Bolsena: la desconocida Italia medieval
Myles y yo llevábamos cerca de cinco días en la campervan recorriendo Italia, cuando en una estación de gasolina una pareja local –que llevaba varios días sin ducharse– nos preguntó si podíamos llevarlos. Mi primera respuesta fue “no”, pero el cargo de conciencia cambió nuestro destino.

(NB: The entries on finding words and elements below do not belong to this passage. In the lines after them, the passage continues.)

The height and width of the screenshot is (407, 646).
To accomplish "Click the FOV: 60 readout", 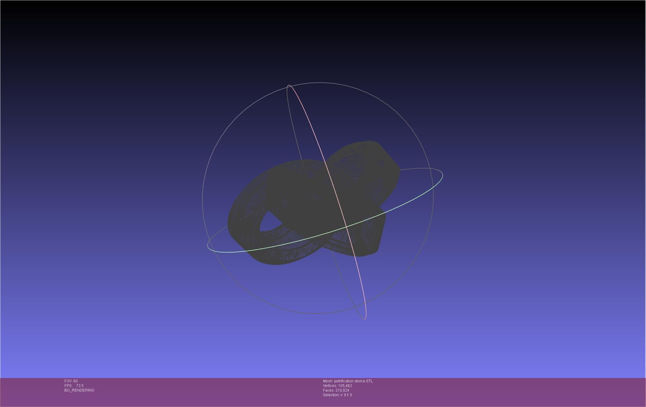I will coord(71,381).
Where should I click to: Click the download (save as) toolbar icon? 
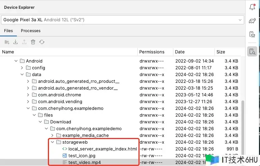click(16, 42)

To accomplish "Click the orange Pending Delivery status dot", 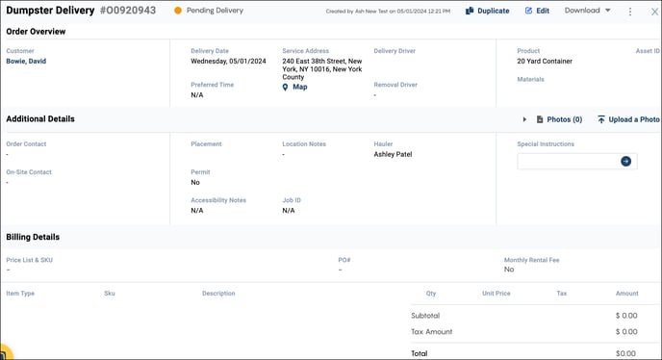I will (x=178, y=11).
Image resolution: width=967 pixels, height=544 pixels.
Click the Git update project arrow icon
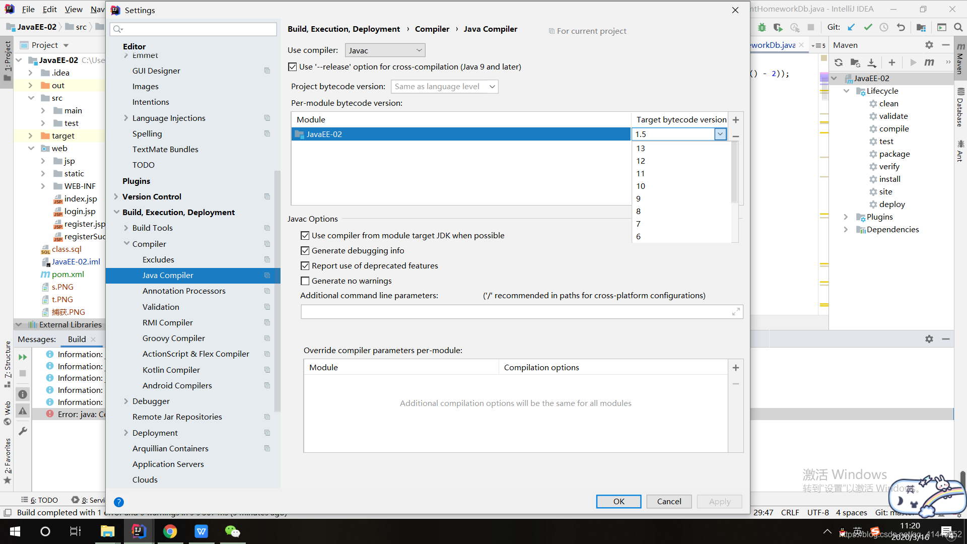[x=851, y=27]
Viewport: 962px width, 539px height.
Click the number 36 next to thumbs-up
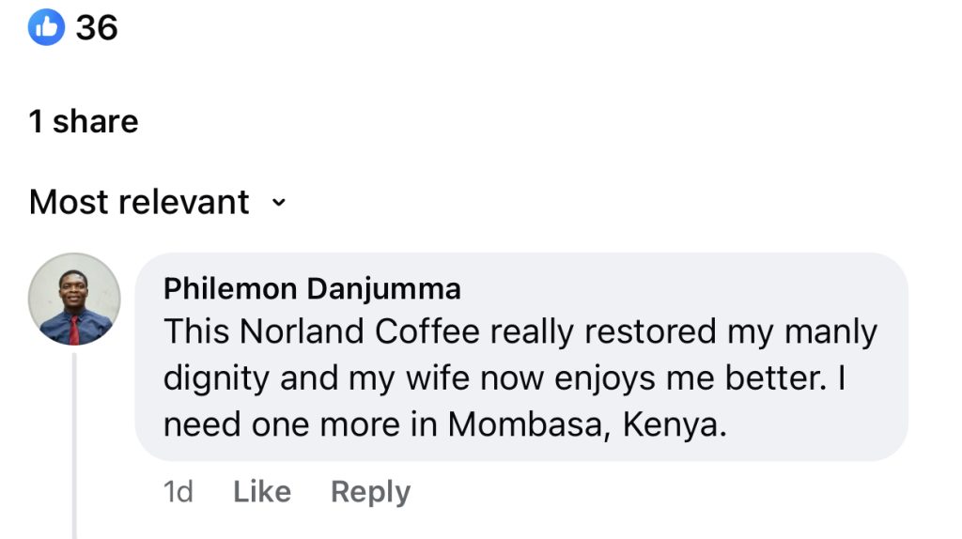96,28
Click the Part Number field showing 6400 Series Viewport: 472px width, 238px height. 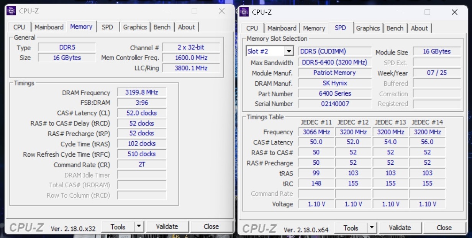(334, 94)
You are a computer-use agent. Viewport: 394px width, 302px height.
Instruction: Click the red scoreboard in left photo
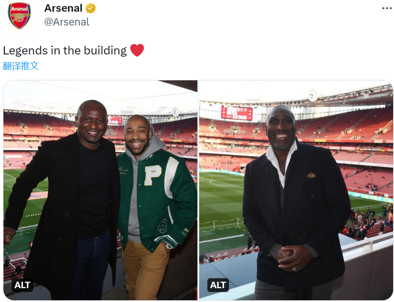(115, 121)
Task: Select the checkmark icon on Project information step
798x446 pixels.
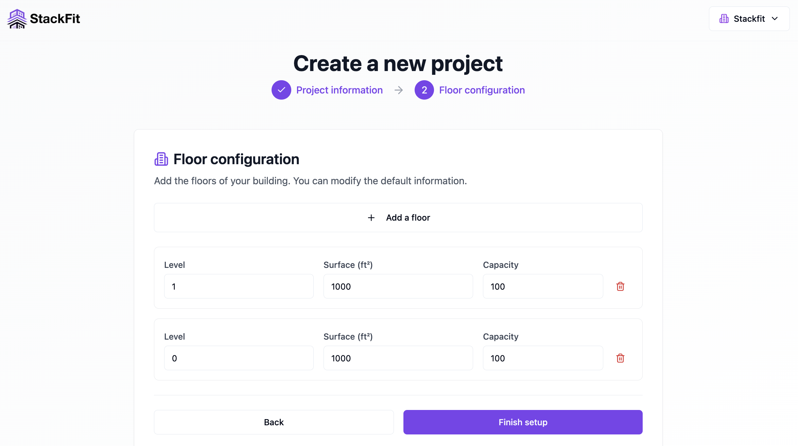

El espacio en la van era reducido, los asientos delanteros alcanzaban justo para el piloto y el copiloto, y la parte de atrás eran cajas de madera que servían de closet y base para los colchones; más atrás había un pequeño lavaplatos con mesa desplegable, sillas desmontables y una cocinilla a mal traer. Era un perfecto hogar para dos. Por eso, cuando una pareja italiana que llevaba una semana haciendo dedo en la estación de gasolina nos preguntó si podíamos llevarlos al norte, mi primera reacción fue inventar una excusa. Llevarlos significaba que ellos se acostaran en nuestros colchones y usaran nuestras almohadas, siendo que no se bañaban hace días, algo que no necesitaban confirmar, pues podía olerlos a kilómetros. Fui al baño y el cargo de conciencia no me dejaba tranquila. Me sentí culpable por no practicar mi doctrina viajera, pero cuando salí del baño ellos ya no estaban.
Nos subimos a la van y comenzamos a manejar al norte. Veinte minutos más tarde decidimos salir de la carretera para poner bencina y allí estaban ellos, todavía con su cartel que indicaba su destino final, una guitarra y mochilas sucias.
– ¡Para! –le dije a Myles–. Sé que dije que no quería llevarlos, pero no puedo dejarlos botados de nuevo.
Me bajé del auto y les hice señas para que corrieran. Cuando se acercaron, recordé por qué no quería llevarlos. Sabía que ese olor iba a quedar impregnado en nuestra cama, pero necesitaba limpiar mi conciencia.
Ellos iban al mismo destino que nosotros y el viaje era de al menos dos días con 35 °C y sin aire acondicionado, pero después de dos horas manejando mi conciencia ya estaba más tranquila.
– Deberíamos desviarnos, así tenemos la excusa para que se bajen. No podemos dormir los cuatro en esta van –le dije en portugués a mi pololo para que ellos no entendieran. –Según el mapa hay un lago grande como a dos horas, no sé si será bonito, pero digamos que vamos para allá –dije sin más remordimientos.
Hacer el bien sin mirar a quién
Nos despedimos de la pareja hippie –que estaba más que agradecida– y comenzamos a manejar hacia ese lugar que no estaba en nuestros planes y del cual no teníamos ninguna referencia.
Luego de una hora en dirección al oeste llegamos a Bolsena, una ciudad sumergida en las altas torres de un castillo medieval. Entrar allí fue transportarse a épocas antiguas, con jazz de fondo que entregaba el toque perfecto a un lugar alucinante.
El atardecer comenzó a teñir de naranjo las estrechas calles de piedra y desde las alturas se podía ver la inmensidad del lago Bolsena. Nos sentamos en una de las calles que conectaban el laberinto dentro del castillo, entre enredaderas y maceteros coloridos. Encontramos una enoteca llamada Aenos, con vinos y quesos frescos locales y orgánicos. El sol se escondía y los faroles iluminaban las paredes del castillo. La trompeta al vivo seguía llenando la atmósfera de jazz mientras unas cuantas familias disfrutaban de este desconocido lugar en pleno verano.
Brindamos por el atardecer más mágico y romántico que hemos tenido y agradecimos haber llevado a la pareja, pues gracias a ellos llegamos hasta ese increíble lugar.